Saved data entries
---

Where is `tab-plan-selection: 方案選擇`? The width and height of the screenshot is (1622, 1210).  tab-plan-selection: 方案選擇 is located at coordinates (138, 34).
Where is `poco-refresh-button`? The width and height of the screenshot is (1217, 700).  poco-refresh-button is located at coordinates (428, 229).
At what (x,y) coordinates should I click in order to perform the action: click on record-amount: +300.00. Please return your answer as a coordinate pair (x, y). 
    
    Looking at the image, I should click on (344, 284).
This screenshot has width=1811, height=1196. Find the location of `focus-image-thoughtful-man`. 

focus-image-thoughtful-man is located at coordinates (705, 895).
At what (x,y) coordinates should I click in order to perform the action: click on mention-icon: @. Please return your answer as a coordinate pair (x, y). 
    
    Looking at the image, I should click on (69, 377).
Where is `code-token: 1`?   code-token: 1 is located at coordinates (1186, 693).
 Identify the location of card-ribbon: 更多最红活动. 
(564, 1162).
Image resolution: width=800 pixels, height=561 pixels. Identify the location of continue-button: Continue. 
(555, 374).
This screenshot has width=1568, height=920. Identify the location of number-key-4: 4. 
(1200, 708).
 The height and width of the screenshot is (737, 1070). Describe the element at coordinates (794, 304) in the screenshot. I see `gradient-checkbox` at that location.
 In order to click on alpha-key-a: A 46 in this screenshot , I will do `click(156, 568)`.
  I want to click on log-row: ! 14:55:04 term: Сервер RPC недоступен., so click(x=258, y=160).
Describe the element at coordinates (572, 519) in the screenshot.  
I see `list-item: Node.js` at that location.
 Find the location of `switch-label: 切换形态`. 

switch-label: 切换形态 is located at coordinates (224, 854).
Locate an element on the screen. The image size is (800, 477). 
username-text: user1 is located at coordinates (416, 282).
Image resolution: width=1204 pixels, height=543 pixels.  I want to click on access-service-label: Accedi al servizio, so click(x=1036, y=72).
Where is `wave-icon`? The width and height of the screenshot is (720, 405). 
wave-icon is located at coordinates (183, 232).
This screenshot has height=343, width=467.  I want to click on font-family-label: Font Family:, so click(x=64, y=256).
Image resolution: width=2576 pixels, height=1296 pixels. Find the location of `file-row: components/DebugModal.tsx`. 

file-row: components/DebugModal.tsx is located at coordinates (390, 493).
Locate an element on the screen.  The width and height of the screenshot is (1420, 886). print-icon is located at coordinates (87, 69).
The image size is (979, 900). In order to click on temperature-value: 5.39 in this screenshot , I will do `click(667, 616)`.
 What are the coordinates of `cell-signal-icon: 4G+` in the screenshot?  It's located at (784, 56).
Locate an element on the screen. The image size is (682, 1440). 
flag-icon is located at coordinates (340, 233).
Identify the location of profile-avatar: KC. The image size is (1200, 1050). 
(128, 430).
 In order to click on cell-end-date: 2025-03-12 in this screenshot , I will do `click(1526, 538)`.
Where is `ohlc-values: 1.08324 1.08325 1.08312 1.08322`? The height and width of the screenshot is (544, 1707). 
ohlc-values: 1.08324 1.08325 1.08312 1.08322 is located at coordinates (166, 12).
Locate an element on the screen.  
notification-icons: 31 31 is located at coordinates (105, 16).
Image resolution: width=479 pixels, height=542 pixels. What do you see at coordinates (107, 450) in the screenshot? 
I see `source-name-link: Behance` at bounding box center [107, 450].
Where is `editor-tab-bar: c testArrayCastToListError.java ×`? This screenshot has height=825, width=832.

---

## Your goal:
Copy out every line of the data above, word for word.

## The answer:
Where is `tab-plan-selection: 方案選擇`? The width and height of the screenshot is (1622, 1210).  tab-plan-selection: 方案選擇 is located at coordinates (138, 34).
Where is `poco-refresh-button`? The width and height of the screenshot is (1217, 700).  poco-refresh-button is located at coordinates (428, 229).
At what (x,y) coordinates should I click in order to perform the action: click on record-amount: +300.00. Please return your answer as a coordinate pair (x, y). 
    
    Looking at the image, I should click on (344, 284).
This screenshot has width=1811, height=1196. Find the location of `focus-image-thoughtful-man`. 

focus-image-thoughtful-man is located at coordinates (705, 895).
At what (x,y) coordinates should I click in order to perform the action: click on mention-icon: @. Please return your answer as a coordinate pair (x, y). 
    
    Looking at the image, I should click on (69, 377).
Where is `code-token: 1`?   code-token: 1 is located at coordinates (1186, 693).
 Identify the location of card-ribbon: 更多最红活动. 
(564, 1162).
Image resolution: width=800 pixels, height=561 pixels. Identify the location of continue-button: Continue. 
(555, 374).
This screenshot has width=1568, height=920. Identify the location of number-key-4: 4. 
(1200, 708).
 The height and width of the screenshot is (737, 1070). Describe the element at coordinates (794, 304) in the screenshot. I see `gradient-checkbox` at that location.
 In order to click on alpha-key-a: A 46 in this screenshot , I will do `click(156, 568)`.
  I want to click on log-row: ! 14:55:04 term: Сервер RPC недоступен., so click(x=258, y=160).
Describe the element at coordinates (572, 519) in the screenshot.  
I see `list-item: Node.js` at that location.
 Find the location of `switch-label: 切换形态`. 

switch-label: 切换形态 is located at coordinates (224, 854).
Locate an element on the screen. The image size is (800, 477). 
username-text: user1 is located at coordinates (416, 282).
Image resolution: width=1204 pixels, height=543 pixels.  I want to click on access-service-label: Accedi al servizio, so click(x=1036, y=72).
Where is `wave-icon`? The width and height of the screenshot is (720, 405). 
wave-icon is located at coordinates (183, 232).
This screenshot has height=343, width=467.  I want to click on font-family-label: Font Family:, so click(x=64, y=256).
Image resolution: width=2576 pixels, height=1296 pixels. Find the location of `file-row: components/DebugModal.tsx`. 

file-row: components/DebugModal.tsx is located at coordinates (390, 493).
Locate an element on the screen.  The width and height of the screenshot is (1420, 886). print-icon is located at coordinates (87, 69).
The image size is (979, 900). In order to click on temperature-value: 5.39 in this screenshot , I will do `click(667, 616)`.
 What are the coordinates of `cell-signal-icon: 4G+` in the screenshot?  It's located at (784, 56).
Locate an element on the screen. The image size is (682, 1440). 
flag-icon is located at coordinates (340, 233).
Identify the location of profile-avatar: KC. The image size is (1200, 1050). 
(128, 430).
 In order to click on cell-end-date: 2025-03-12 in this screenshot , I will do `click(1526, 538)`.
Where is `ohlc-values: 1.08324 1.08325 1.08312 1.08322`? The height and width of the screenshot is (544, 1707). 
ohlc-values: 1.08324 1.08325 1.08312 1.08322 is located at coordinates (166, 12).
Locate an element on the screen.  
notification-icons: 31 31 is located at coordinates (105, 16).
Image resolution: width=479 pixels, height=542 pixels. What do you see at coordinates (107, 450) in the screenshot? 
I see `source-name-link: Behance` at bounding box center [107, 450].
Where is `editor-tab-bar: c testArrayCastToListError.java ×`? This screenshot has height=825, width=832.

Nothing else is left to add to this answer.